> **Your objective**:
Below are some records. Retype exactly the lines from the one containing "Impressum (99, 2568)" through the one containing "Rýchla pomoc (758, 2480)", both included, skipping every picture.

> **Provided data**:
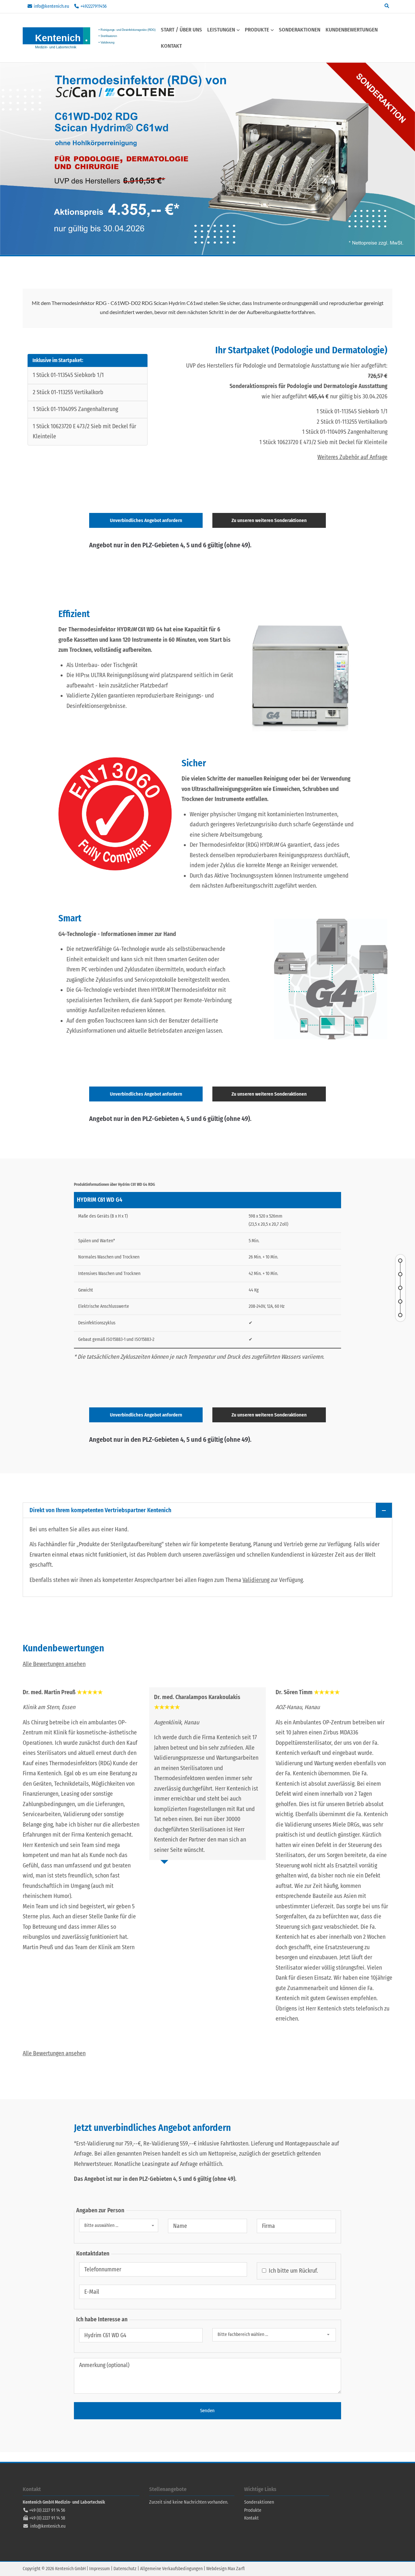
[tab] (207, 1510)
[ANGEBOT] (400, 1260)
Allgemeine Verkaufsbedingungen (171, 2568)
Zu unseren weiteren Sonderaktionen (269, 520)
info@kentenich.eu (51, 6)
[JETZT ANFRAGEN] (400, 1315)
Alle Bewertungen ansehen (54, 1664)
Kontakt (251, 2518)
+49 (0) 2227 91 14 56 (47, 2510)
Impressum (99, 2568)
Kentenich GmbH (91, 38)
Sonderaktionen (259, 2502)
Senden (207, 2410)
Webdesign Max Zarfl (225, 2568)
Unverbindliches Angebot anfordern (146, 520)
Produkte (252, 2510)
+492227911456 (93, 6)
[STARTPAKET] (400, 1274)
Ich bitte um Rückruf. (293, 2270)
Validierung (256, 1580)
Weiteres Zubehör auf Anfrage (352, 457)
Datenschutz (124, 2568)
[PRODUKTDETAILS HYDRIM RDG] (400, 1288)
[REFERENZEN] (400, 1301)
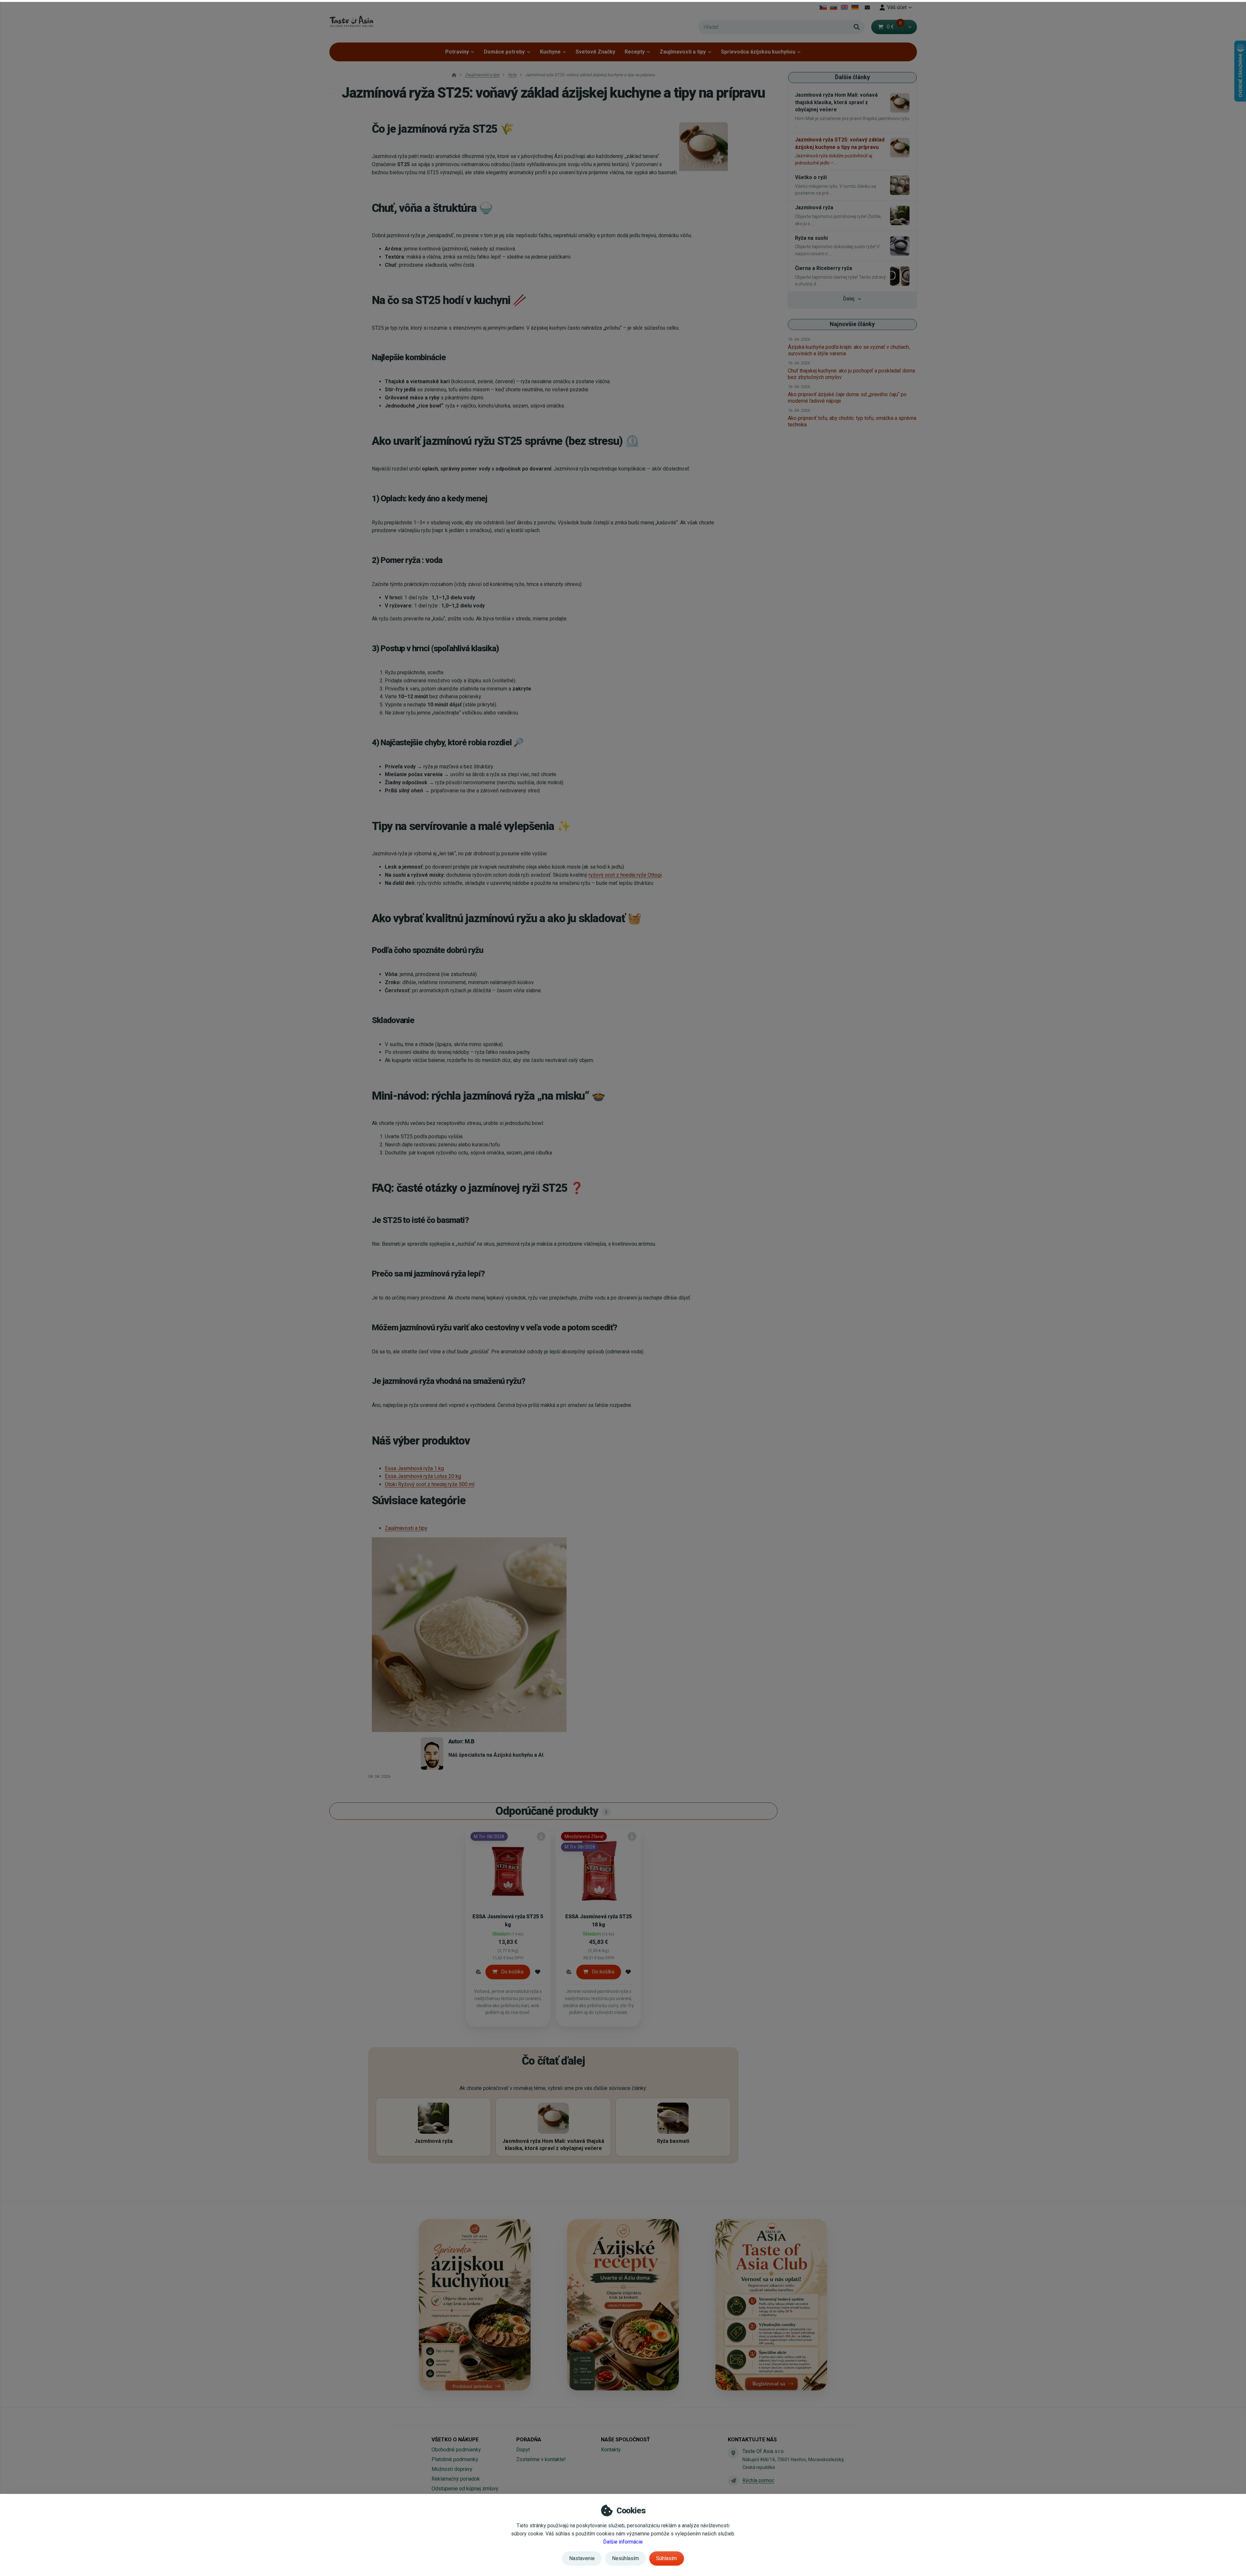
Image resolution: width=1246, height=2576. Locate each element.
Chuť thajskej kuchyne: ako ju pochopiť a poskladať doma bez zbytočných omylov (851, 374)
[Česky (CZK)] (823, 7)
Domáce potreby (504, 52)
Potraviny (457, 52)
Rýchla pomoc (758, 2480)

==

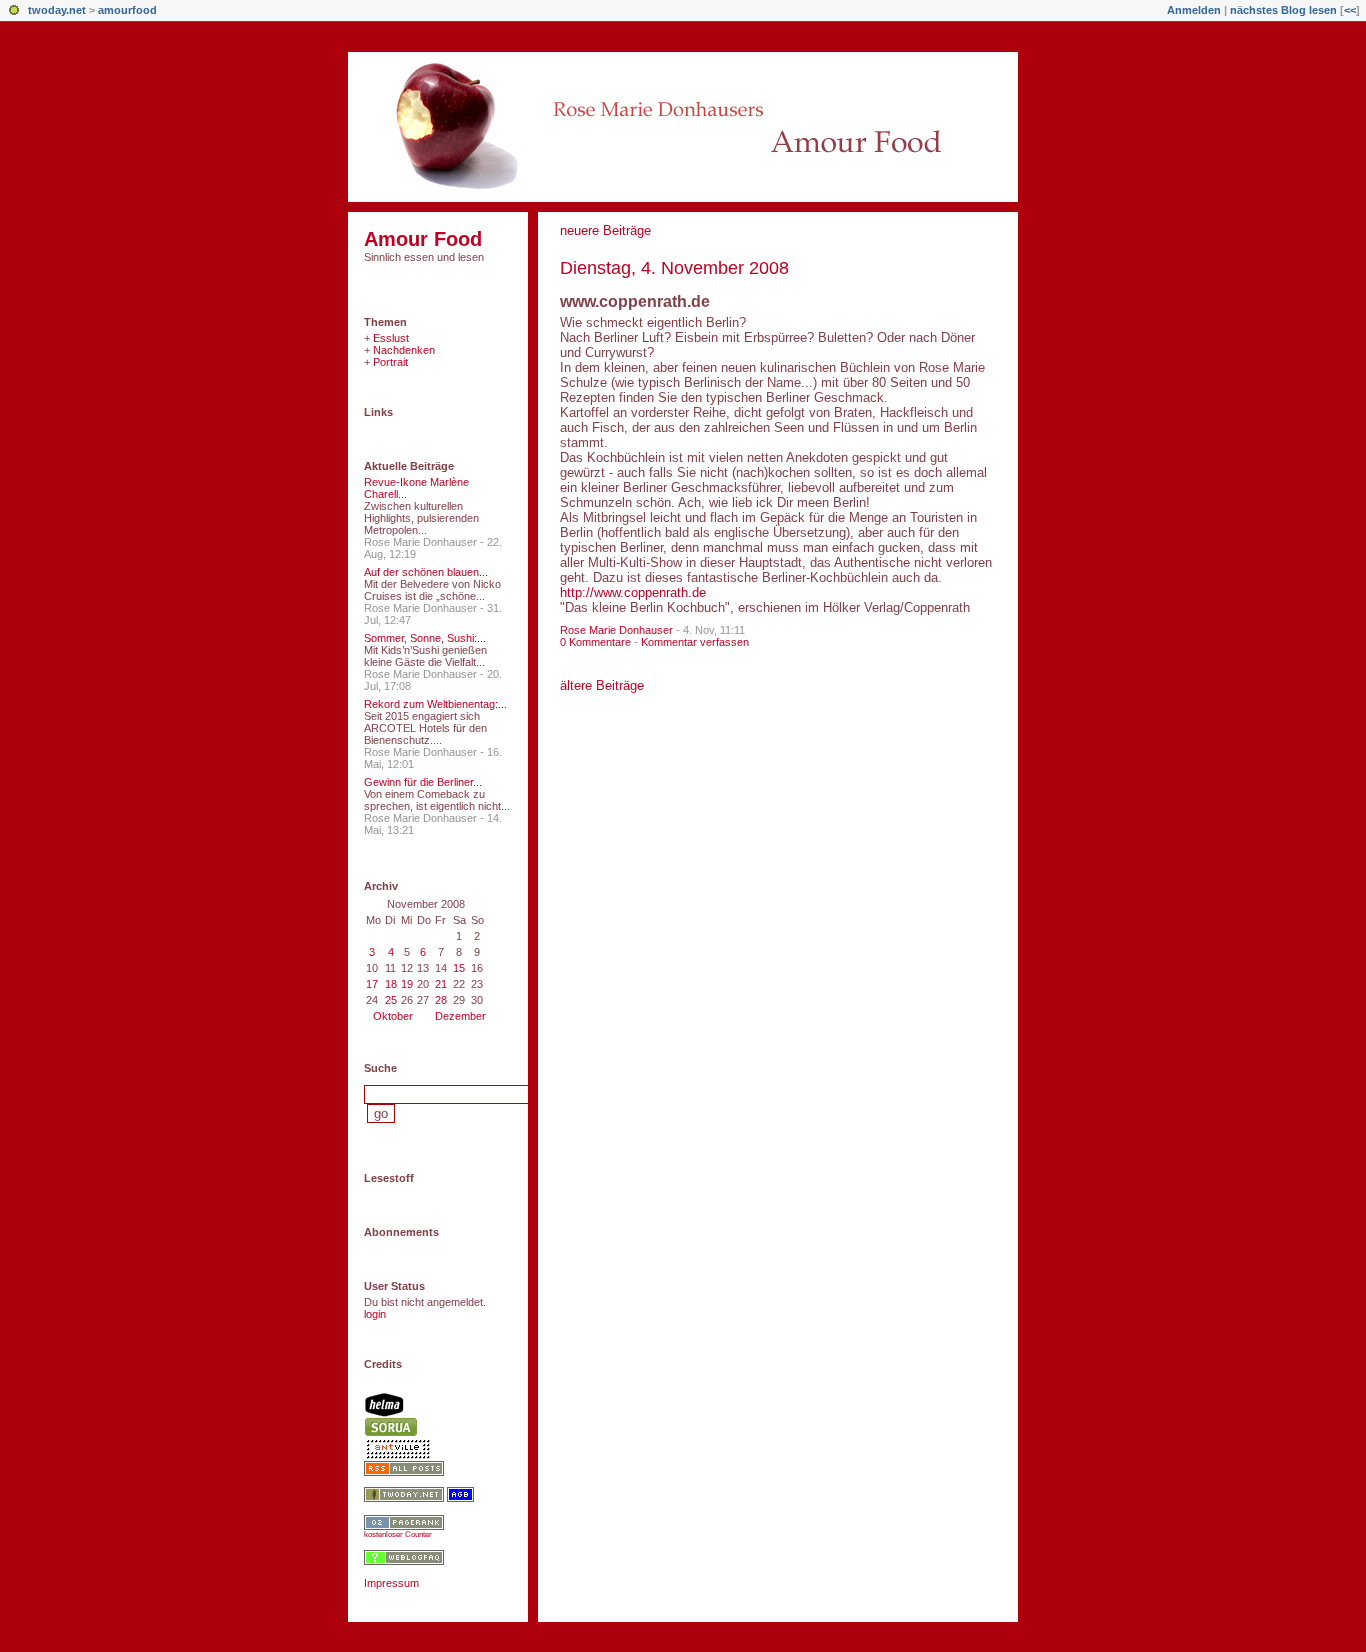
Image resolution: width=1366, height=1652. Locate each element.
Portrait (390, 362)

==

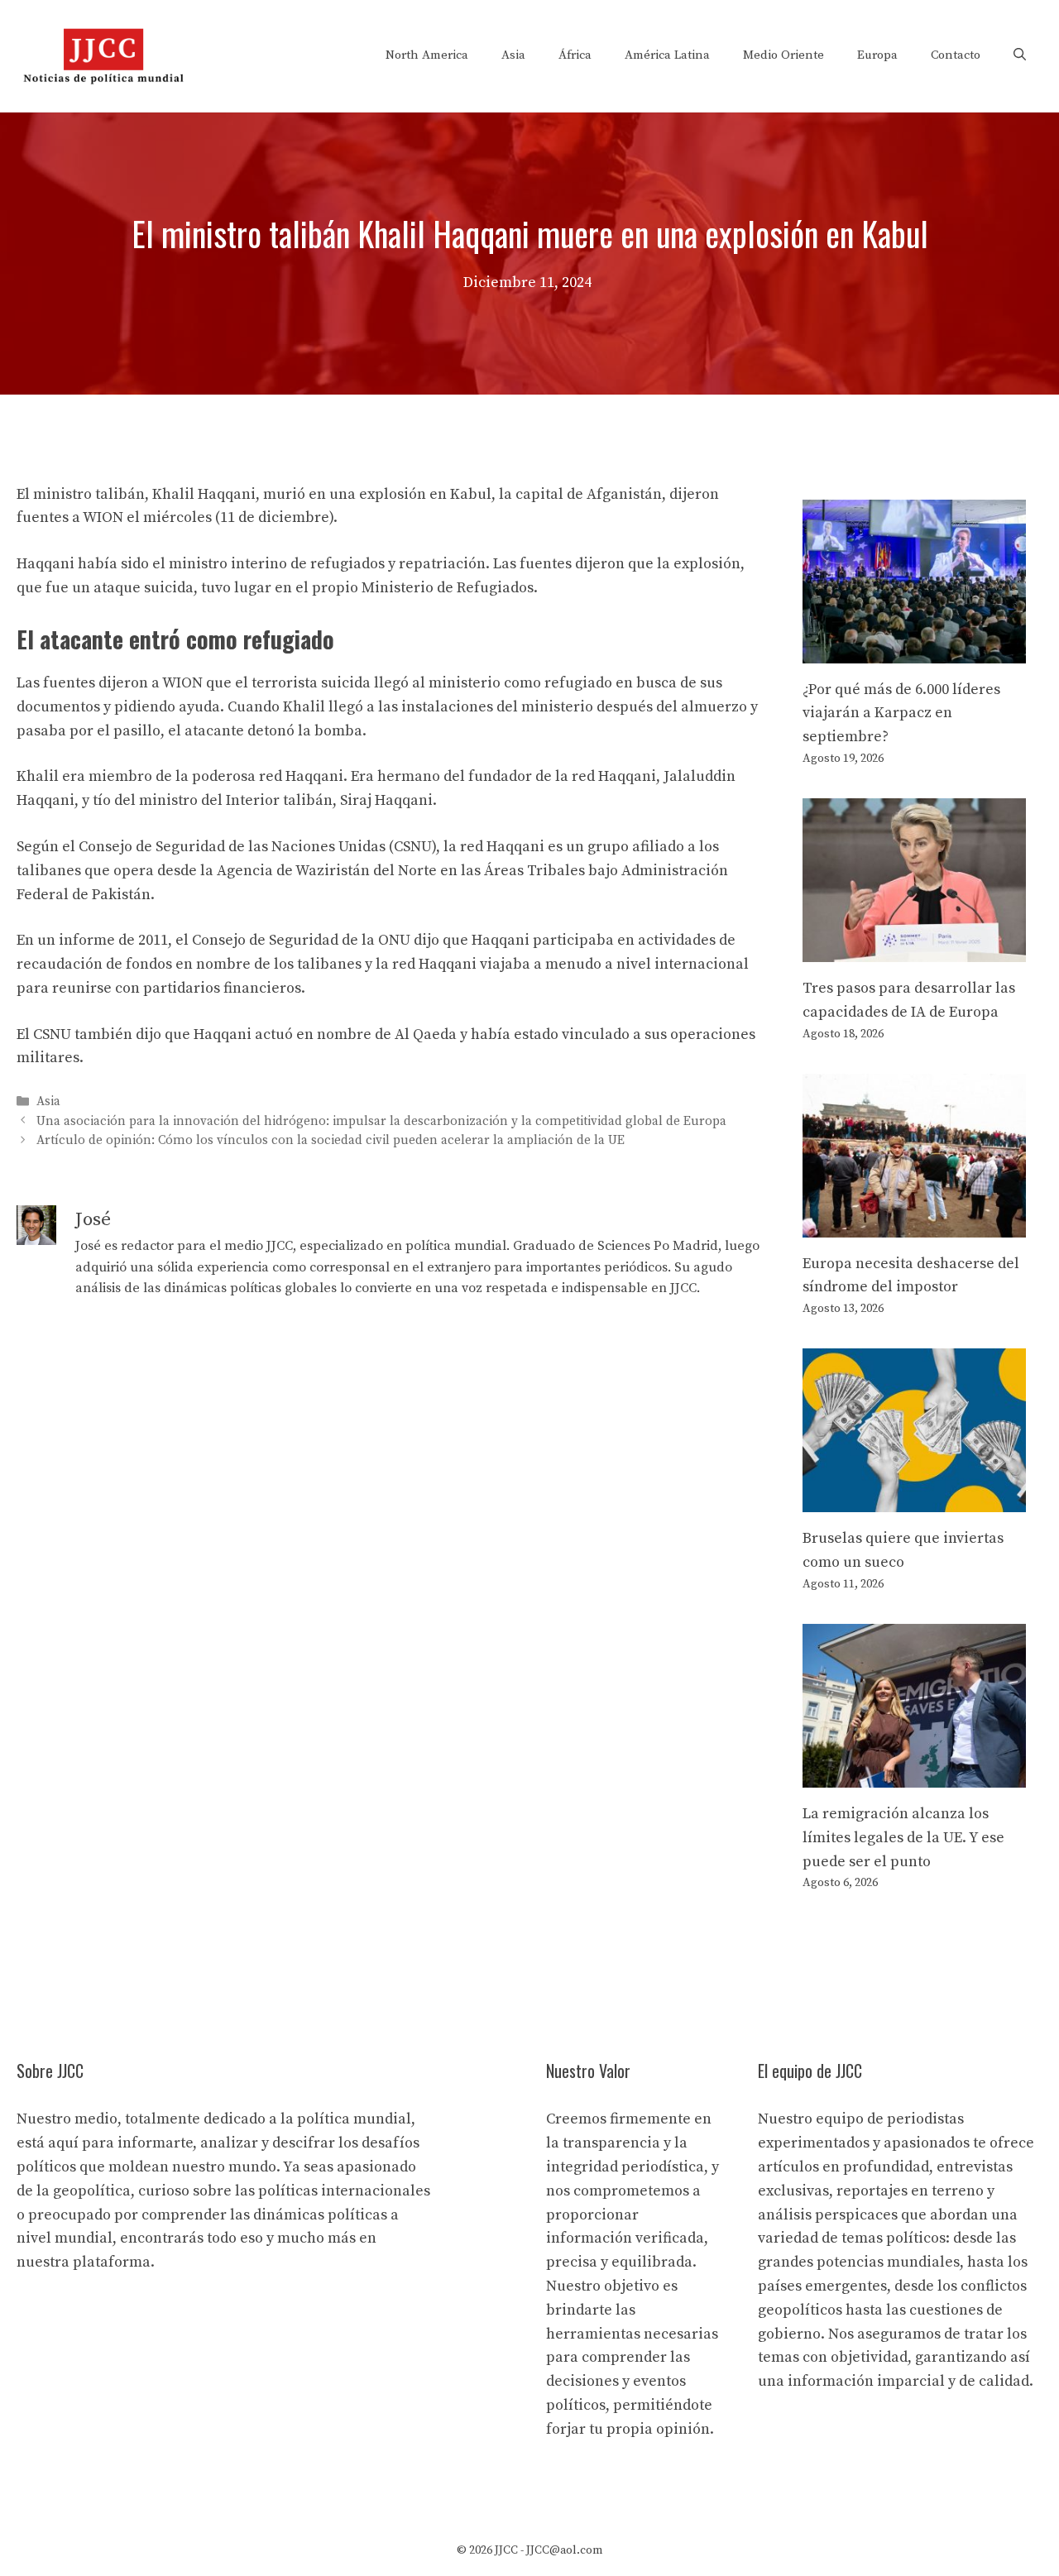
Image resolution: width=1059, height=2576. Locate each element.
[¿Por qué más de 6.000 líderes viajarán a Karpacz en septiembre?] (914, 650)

> **Solution to the exercise**:
Impressum (99, 2568)
Kentenich GmbH (91, 38)
Sonderaktionen (259, 2502)
Senden (207, 2410)
Webdesign Max Zarfl (225, 2568)
Unverbindliches Angebot anfordern (146, 520)
Produkte (252, 2510)
+492227911456 (93, 6)
[STARTPAKET] (400, 1274)
Ich bitte um Rückruf. (293, 2270)
Validierung (256, 1580)
Weiteres Zubehör auf Anfrage (352, 457)
Datenschutz (124, 2568)
[PRODUKTDETAILS HYDRIM RDG] (400, 1288)
[REFERENZEN] (400, 1301)
Image resolution: width=1246, height=2576. Locate each element.
Chuť thajskej kuchyne: ako ju pochopiť a poskladať doma bez zbytočných omylov (851, 374)
[Česky (CZK)] (823, 7)
Domáce potreby (504, 52)
Potraviny (457, 52)
Rýchla pomoc (758, 2480)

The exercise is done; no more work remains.